Le 10 mars 2026, le tribunal administratif de Toulouse a rejeté la requête d’un habitant visant l’inauguration d’une salle du cinéma de Lavaur, baptisée au nom de Gérard Jugnot en sa présence le 14 mars, à la veille du premier tour des municipales. Une décision rendue sur la forme, sans examen du fond.
À l’approche des élections municipales de mars 2026, la campagne était entrée dans une phase particulièrement encadrée sur le plan juridique. Dans les dernières semaines précédant le scrutin, les initiatives publiques pouvaient être observées de près, notamment lorsqu’elles intervenaient à un moment sensible du calendrier électoral. C’est dans ce contexte que s’inscrivait l’inauguration d’une salle du cinéma de Lavaur, baptisée du nom de Gérard Jugnot, organisée en sa présence à la veille du premier tour.

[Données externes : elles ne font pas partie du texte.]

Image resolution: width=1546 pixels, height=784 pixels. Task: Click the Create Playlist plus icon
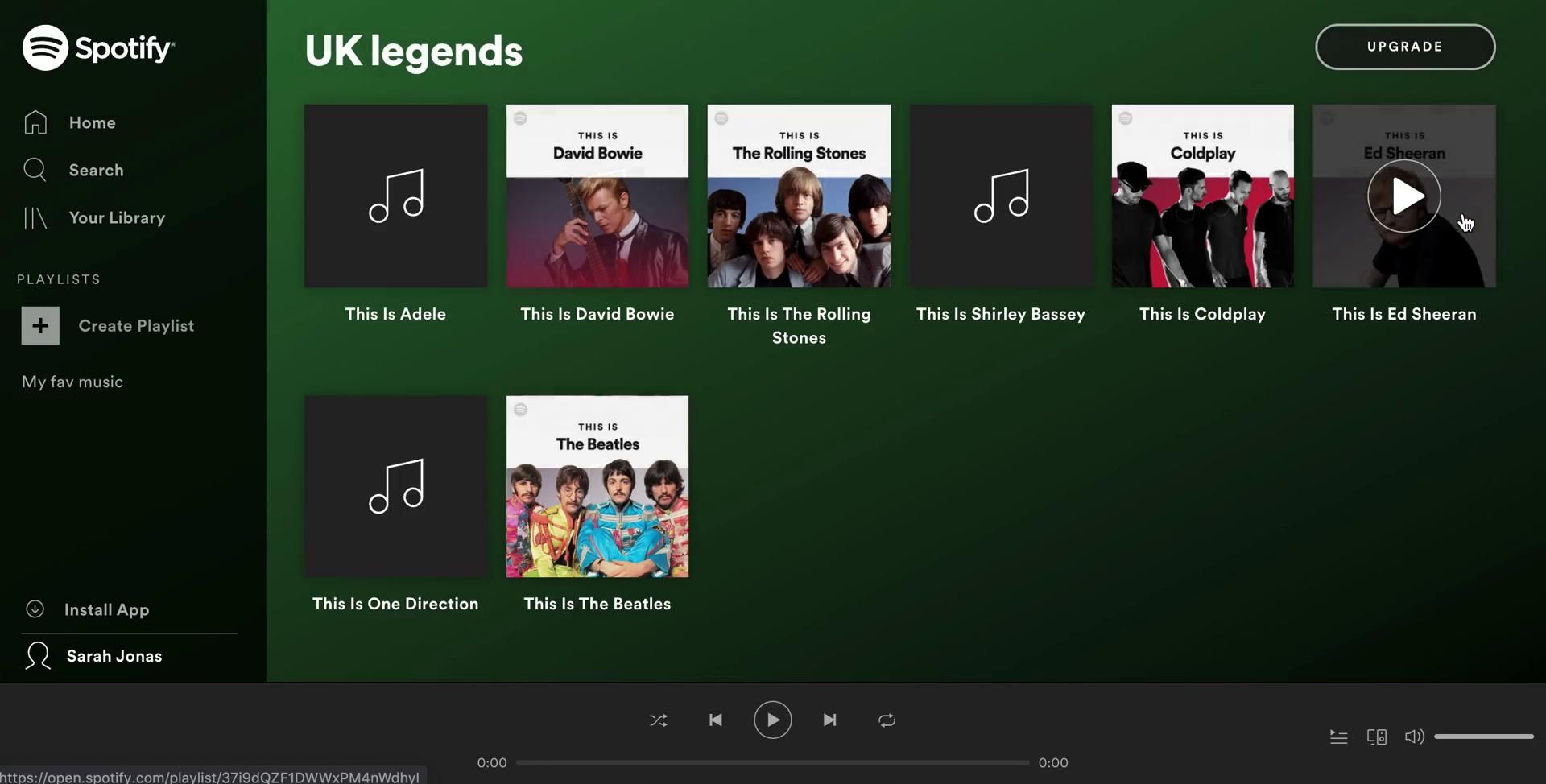[40, 326]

Une requête déposée avant l’événement
La procédure débute quelques jours avant l’événement. Le 9 mars 2026, un habitant saisit le tribunal administratif de Toulouse. Dans la décision rendue, son identité n’est pas rendue publique : il est désigné comme « M. X », conformément à l’anonymisation habituelle des décisions de justice. Le requérant demande au juge d’« apprécier la conformité de la programmation de l’inauguration du cinéma de Lavaur fixée au 14 mars 2026 », soit la veille du premier tour des élections municipales.
Il estime que cet événement, organisé en présence d’une personnalité publique et accompagné de communication sur les réseaux sociaux, pourrait constituer une action de promotion de la gestion municipale. Dans son ordonnance, le tribunal reprend ces éléments et mentionne que la requête évoque « une opération de promotion de la gestion municipale du maire sortant candidat à sa propre réélection, de par sa présentation, son contenu et sa temporalité ».

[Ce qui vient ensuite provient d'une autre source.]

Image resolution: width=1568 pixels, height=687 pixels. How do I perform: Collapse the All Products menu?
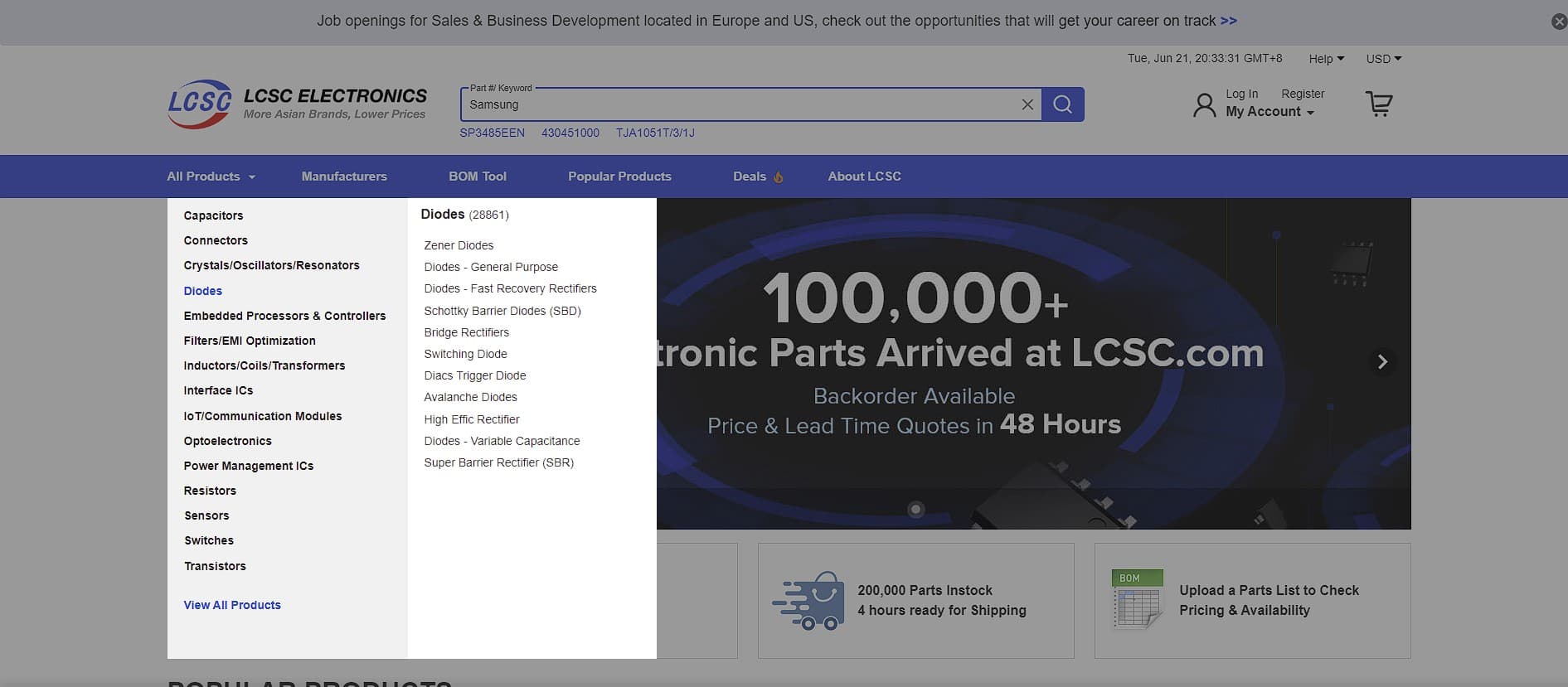211,177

Une décision rendue avant l’inauguration
Le tribunal administratif se prononce rapidement. Le 10 mars 2026, soit quatre jours avant l’événement, il rend une ordonnance rejetant la requête. Le juge ne se prononce pas sur le fond des arguments avancés. Il rappelle le cadre juridique applicable en matière électorale. Dans sa décision, il indique que « le juge administratif ne peut se prononcer sur des irrégularités entachant le déroulement de la campagne électorale (…) que lorsqu’il est saisi en tant que juge de l’élection d’une demande tendant à l’annulation des opérations électorales ».
Le tribunal considère que la demande ne correspond pas à une contestation des opérations électorales telle que prévue par le code électoral. Il précise que la requête « ne peut être regardée comme une protestation contre les opérations électorales » et conclut qu’elle est « manifestement irrecevable ». En conséquence, la demande est rejetée sans examen du fond.
Le contexte : une inauguration et une projection
L’événement s’inscrit dans la réouverture du Ciné Pastel. Après plusieurs années sans salle de projection, la commune de Lavaur a retrouvé un cinéma en février 2026, avec plusieurs salles modernes destinées à relancer l’offre culturelle locale. L’une d’elles a été baptisée au nom de Gérard Jugnot, figure du cinéma français. Sa venue le 14 mars a donné lieu à une inauguration officielle, mais aussi à une rencontre avec le public autour de son film “Mauvaise pioche”.
Dans ce long-métrage, l’acteur incarne Serge Martin, un retraité paisible arrêté par erreur et confondu avec l’homme le plus recherché de France. Propulsé malgré lui sous le feu des médias, le personnage se retrouve pris dans un engrenage incontrôlable et tente de prouver son innocence pour retrouver une vie normale. Cette double dimension (inauguration symbolique et événement culturel), explique la visibilité particulière de la manifestation organisée à la veille du scrutin.
Une décision limitée à la procédure
L’ordonnance rendue par le tribunal administratif ne tranche pas la question de la conformité de l’inauguration au regard du droit électoral. Elle rappelle uniquement les conditions dans lesquelles une contestation peut être examinée par le juge. Le tribunal indique notamment que la requête « se borne à signaler (…) diverses publications en lien avec les futures élections municipales » et ne permet pas un examen sur le fond.
La décision du 10 mars 2026 a été notifiée au requérant, désigné comme « M. X », et une copie a été transmise au préfet du Tarn. Le maire sortant, Bernard Carayon, a été réélu dès le premier tour du scrutin municipal organisé le 15 mars 2026. À ce stade, aucun recours électoral portant sur cette inauguration n’est mentionné après le scrutin. L’affaire se conclut donc sur un rejet pour irrecevabilité, le tribunal ayant considéré ne pas pouvoir examiner cette contestation dans ce cadre procédural.